The IDB has lent or guaranteed bonds totaling $360 million to two Colombian private banks to promote affordable housing through its private sector lending arm. One of the banks, Banco Davivienda, financed Amarilo’s development of an apartment elaborate in Bogota between 2019 and 2020, according to the mortgage lender’s 2021 annual report. Meanwhile, the other financial institution, Bancolombia, signed an alliance in 2020 with Amarilo and Yellowstone Capital Partners, a private equity firm the construction giant founded in 2009 to raise institutional investment. It operates in both Colombia and the United States.

According to Bernie Moreno’s 2023 personal financial statement, he is the majority owner of a Yellowstone-related property in Costa Rica valued between $1 million and $5 million. He has also invested between $750,000 and $1.5 million in two of Yellowstone’s U.S. investment funds, one of which targets opportunities in the American real estate market.

Luis Alberto Moreno’s more recent activities include serving on the board of The Dow Chemical Company, a major Brazilian bank and Mexico’s largest Coca-Coca bottler. He is also managing director of Allen & Co., a New York-based investment bank that hosts a billionaires’ conference every summer in Sun Valley, Idaho, and has made deals for companies ranging from Chewy.com and the New York Mets to Walmart and Facebook. Moreno Sr. is also a member of the International Olympic Committee and sits on the World Economic Forum’s leadership council.

Siblings and spouses

Bernie Moreno’s siblings and their spouses have donated more than $134,000 to Bernie Moreno’s two Senate runs since 2021, campaign finance records show. About half of that was returned after Moreno dropped out of the 2021 race.
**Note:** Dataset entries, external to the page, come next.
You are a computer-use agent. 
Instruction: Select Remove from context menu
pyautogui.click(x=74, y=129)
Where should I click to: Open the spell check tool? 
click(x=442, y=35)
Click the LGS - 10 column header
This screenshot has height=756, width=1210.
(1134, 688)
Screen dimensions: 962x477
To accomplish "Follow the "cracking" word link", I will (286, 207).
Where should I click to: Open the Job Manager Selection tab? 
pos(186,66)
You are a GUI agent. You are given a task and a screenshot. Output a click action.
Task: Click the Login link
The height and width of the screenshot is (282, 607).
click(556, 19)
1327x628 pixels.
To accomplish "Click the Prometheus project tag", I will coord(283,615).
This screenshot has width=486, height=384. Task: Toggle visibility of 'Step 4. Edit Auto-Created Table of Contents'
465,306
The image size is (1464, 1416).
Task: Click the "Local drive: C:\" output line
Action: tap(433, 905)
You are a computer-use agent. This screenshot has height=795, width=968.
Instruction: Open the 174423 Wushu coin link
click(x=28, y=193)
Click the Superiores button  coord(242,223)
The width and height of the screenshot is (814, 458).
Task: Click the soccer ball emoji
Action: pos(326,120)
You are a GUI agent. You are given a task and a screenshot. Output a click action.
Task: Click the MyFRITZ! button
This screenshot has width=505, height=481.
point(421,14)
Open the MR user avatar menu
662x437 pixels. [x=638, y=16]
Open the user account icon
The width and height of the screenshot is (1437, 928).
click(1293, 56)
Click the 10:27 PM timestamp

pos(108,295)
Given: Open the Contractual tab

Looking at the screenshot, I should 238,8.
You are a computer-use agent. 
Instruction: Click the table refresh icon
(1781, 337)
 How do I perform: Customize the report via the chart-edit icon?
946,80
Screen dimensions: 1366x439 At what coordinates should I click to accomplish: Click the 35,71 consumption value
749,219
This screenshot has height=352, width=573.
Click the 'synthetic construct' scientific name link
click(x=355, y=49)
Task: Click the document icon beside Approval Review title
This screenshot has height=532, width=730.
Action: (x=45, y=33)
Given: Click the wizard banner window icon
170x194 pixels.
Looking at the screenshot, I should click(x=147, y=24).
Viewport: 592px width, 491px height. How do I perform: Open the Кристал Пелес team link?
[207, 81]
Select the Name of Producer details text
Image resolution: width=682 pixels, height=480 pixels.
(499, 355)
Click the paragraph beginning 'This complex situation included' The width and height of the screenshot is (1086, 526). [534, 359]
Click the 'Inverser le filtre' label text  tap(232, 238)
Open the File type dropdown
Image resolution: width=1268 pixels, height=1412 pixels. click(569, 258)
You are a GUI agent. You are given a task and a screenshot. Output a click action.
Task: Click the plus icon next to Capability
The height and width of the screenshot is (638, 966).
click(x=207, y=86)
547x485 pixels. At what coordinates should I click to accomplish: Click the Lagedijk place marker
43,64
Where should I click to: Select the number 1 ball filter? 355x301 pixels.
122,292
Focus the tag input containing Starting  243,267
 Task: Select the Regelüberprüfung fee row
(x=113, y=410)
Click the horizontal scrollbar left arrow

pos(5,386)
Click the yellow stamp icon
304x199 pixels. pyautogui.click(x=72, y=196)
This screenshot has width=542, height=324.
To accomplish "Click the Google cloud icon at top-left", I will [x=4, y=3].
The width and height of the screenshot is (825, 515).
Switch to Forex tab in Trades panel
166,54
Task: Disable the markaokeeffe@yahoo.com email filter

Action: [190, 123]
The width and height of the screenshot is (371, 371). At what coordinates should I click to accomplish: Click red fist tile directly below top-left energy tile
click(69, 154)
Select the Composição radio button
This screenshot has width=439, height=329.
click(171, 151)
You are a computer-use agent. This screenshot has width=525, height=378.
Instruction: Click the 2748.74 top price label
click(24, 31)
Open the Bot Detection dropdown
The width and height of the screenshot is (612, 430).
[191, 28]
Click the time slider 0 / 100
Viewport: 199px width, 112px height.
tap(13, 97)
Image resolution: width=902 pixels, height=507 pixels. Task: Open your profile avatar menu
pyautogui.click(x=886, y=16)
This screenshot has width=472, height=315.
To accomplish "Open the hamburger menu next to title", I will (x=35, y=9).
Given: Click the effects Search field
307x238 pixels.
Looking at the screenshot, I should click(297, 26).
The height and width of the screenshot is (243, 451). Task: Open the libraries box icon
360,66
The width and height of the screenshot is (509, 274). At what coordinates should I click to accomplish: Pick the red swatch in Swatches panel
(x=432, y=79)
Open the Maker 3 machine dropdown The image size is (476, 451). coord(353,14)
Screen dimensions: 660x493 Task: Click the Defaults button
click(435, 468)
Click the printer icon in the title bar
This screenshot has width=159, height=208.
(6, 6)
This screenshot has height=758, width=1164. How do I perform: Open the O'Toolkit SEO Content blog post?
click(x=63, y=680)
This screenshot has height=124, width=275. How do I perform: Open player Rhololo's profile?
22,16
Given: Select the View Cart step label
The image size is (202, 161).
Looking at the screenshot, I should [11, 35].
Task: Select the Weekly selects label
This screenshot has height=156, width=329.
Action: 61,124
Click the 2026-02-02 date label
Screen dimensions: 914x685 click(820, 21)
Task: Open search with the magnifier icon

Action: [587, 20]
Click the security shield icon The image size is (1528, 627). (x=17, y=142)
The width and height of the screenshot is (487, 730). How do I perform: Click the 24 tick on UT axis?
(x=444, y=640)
Moreno’s campaign also received $2,900 from his cousin Luis Andrade in 2021. Andrade, an American citizen, helped run consulting giant McKinsey & Company’s Latin American business for 25 years before leaving the private sector in 2011 to run a Colombian government agency tasked with attracting private infrastructure investment.

Among the largest investors in the highway expansion he promoted was the Brazilian company Odebrecht, which pleaded guilty in the United States in 2016 to paying $788 million in bribes to officials across Latin America, including Colombia.

Although Andrade himself was never charged with bribery, he was accused of acting improperly in the renewal of a concession contract controlled by Odebrecht and a Colombian partner, Grupo AVAL. Last year, he was banned from holding office for 15 years in a disciplinary case that is now under appeal, and he also faces criminal charges.

Andrade maintains his innocence and has helped U.S. authorities unravel Odebrecht’s web of corruption in Colombia. His advocates in Washington include former Senator Connie Mack (Republican of Florida). He has accused Colombia’s former attorney general, who previously served as legal counsel to Odebrecht’s partner in Colombia, of retaliation after he, as director of the infrastructure agency, requested the termination of the contract with Odebrecht without compensation for cost overruns of around $300 million after the scandal became known.

Moreno’s daughter Emily is the wife of Republican Rep. Max Miller of Ohio, a former Trump White House adviser and campaign staffer and sometime spokesman for the Moreno family.

___

Goodman reported from Miami. Associated Press writers Brian Slodysko in Washington and Astrid Suarez in Bogota, Colombia, contributed to this report.